左側にはこげ茶色の年季の入った革張りソファの間に黒いローテーブルが置かれていて、わたしは奥側のソファに案内された。
「どうぞ、おかけください」
わたしは座る前にカバンから履歴書を取り出し、おばさんに手渡した。
「あの、すみません。電話の女性は?」
「ああ、れいなちゃん。あの子は在宅勤務だから」
くそ。それじゃあ、わざわざ来た意味がないじゃないか。
ソファにどかっと腰を下ろすと、おばさんも向かい側のソファに座った。
「わたし、ここの代表をさせていただいております大河内しずかと申します。よろしくお願いします」
おばさんは頭を下げ、わたしも礼を失しないように同じくらい頭を下げる。
「あのー、求人票でご覧になられたかと思うんですが、あのー、うちはね、マーケティングっていっても特殊なマーケティングリサーチをするところでして、あのー、うん、あのー、人間の三大欲求ってご存知ですか?」
「あ、はい。性欲、食欲、睡眠欲ですよね」
「ええ、あのー、正解です。その、あのー、それでー、食欲と睡眠欲に対しては、いろんなマーケティングがされていて、あのーみんなすごく前向きじゃないですか」
「前向き?」
「ええ」と、おばさんは頷く。「あのー、たとえば食べ物のCMとかレストランとかすごい計算して、研究してやってますよね。でもー、それが性欲になるとみんなとたんにいい加減っていうか闇業者か風俗店とかが適当に当てずっぽうでやってる感じになりますよね。それっておかしくないですか」
まあ、たしかに。
「あのー、性欲も食欲や睡眠欲みたいにきちんと満たしておかないと、犯罪とか変質者とか変態みたいな感じになるんですよ」
「はあ」それは極論だろうと思いつつ、曖昧な返事をした。
「あのー、それで、そのマーケットリサーチをするのを思いついて起業したんです。性欲のマーケティングリサーチ会社」
「でも、性欲は満たされなくても死なないですよね」
「あのー、それはよく言われることなんですけど、死なないですが病んでいきます。心と身体が病んでいくんです。
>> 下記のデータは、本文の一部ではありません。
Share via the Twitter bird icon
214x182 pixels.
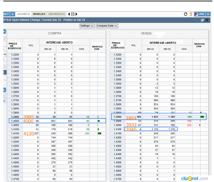202,20
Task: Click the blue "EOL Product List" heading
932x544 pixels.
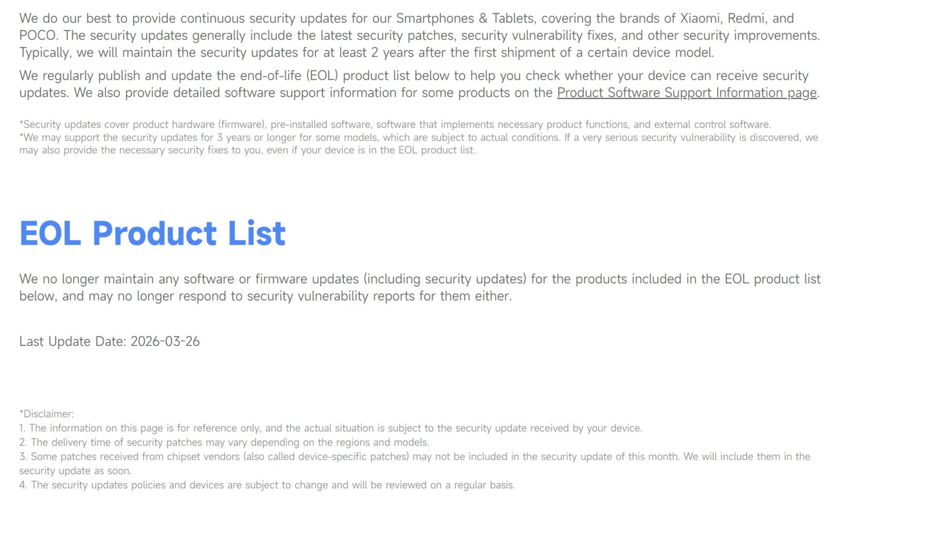Action: (x=152, y=234)
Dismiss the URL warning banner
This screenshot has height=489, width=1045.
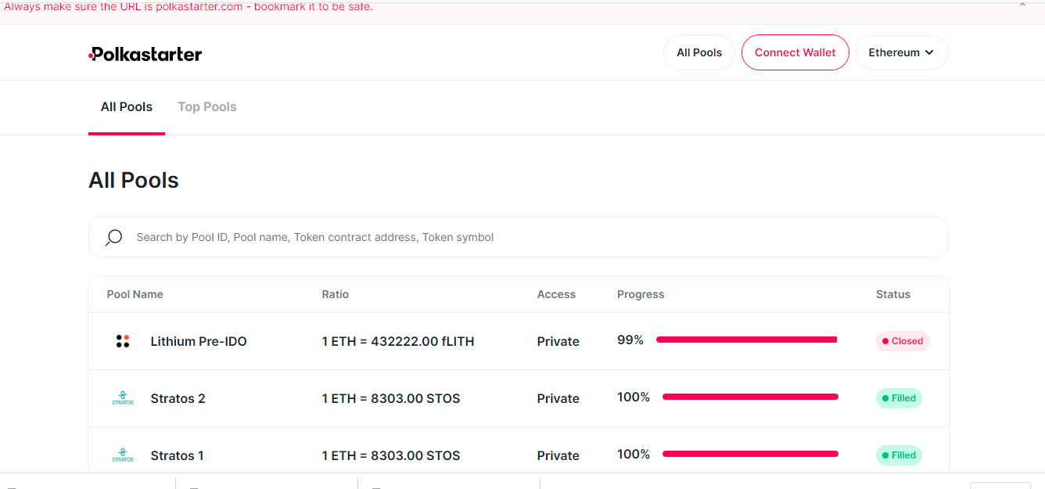(x=1022, y=5)
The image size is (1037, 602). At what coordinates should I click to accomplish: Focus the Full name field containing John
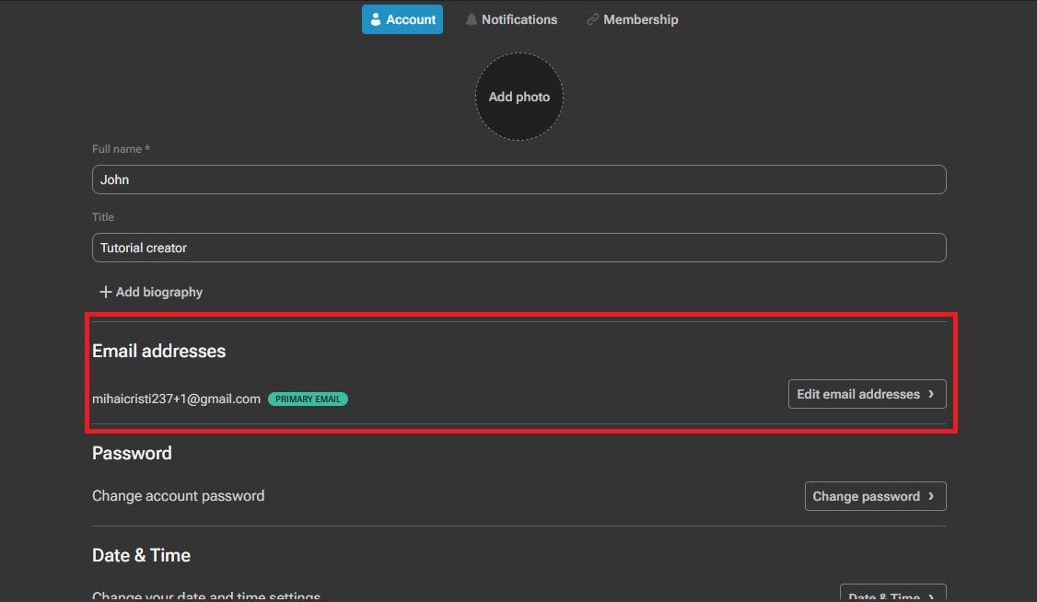coord(519,179)
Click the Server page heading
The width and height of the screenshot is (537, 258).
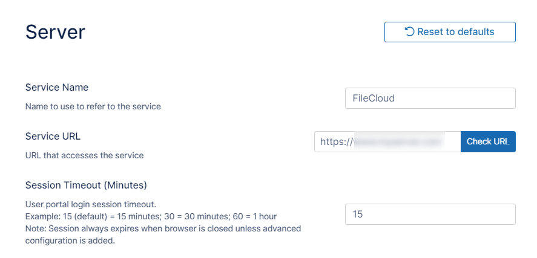click(55, 32)
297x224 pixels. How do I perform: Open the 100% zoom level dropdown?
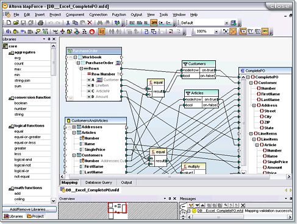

マスターベーション、あのーいわゆるオナニーですね、あれをずっと一日何回もやらなければ気が済まないとか。二十四時間、寝ても覚めてもエッチなことばかり考えているとか、もうこれは病気です。あのー、心と身体が満たされない性欲で病んでいるんですよ」
わたしのことじゃないか。
「あのー、過食症やナルコプレシー、俗に言う居眠り病ですね。あれと一緒です。性欲の調整機能が壊れてしまっていて、あのー車でいうとずっとアクセルを踏みっ放しの状態になっているわけです」
おばさんと目が合い、わたしの目は泳いだ。
「あのー、たとえば週に何回セックスをすれば満たされるのか。それは奥さんがいいのか、それとももっとタイプのきれいな女性がいいのか、とかいろいろあると思うんですよ。あのー、ちなみに脇田さんの場合はどうですか。ここは別にいいですから、きれいごととか抜きにしてぶっちゃけどうですか?」
「きれいごと抜きで?」
「ええ」
「じゃあ、長田まさみと有沢架純と池村エライザを一日ずつローテーションで」
「あのー、一日ずつというと毎日、毎晩ですか?」
「ええ、この三人なら毎晩でも全然。足りないくらいです」
「ご結婚されてますよね?」
「ええ、娘もいます」
「奥さんはそこに入れないんですか?」
「ええ、入れないでしょうね。ぶっちゃけ」
「あのー、それはどうしてですか?」
「あのー、それはですね。長田まさみと有沢架純と池村エライザの方がいいからです。セックスする分には。あくまでそれは、あのー下半身というか、性欲ですから」
「愛情とはべつものということですか?」
「はい。単なる性欲ですから」
おばさんは履歴書に目を落とし、小さく鼻から息を吐いた。
「はい、分かりました。面接は以上になります。採用の場合のみ数日以内にご連絡いたします」
「あ、はい」
これは面接だったのか。
おばさんが立ち上がり、わたしも立ち上がらざるを得なくなる。
「お忙しい中、本日はありがとうございました」
丁寧に腰を折ってそう言われ、わたしも軽く頭を下げた。そしてドアのところまで見送られ、わたしはオフィスを後にした。
一週間経っても、二週間待っても連絡は来なかった。
わたしはその理由がいまだに分からない。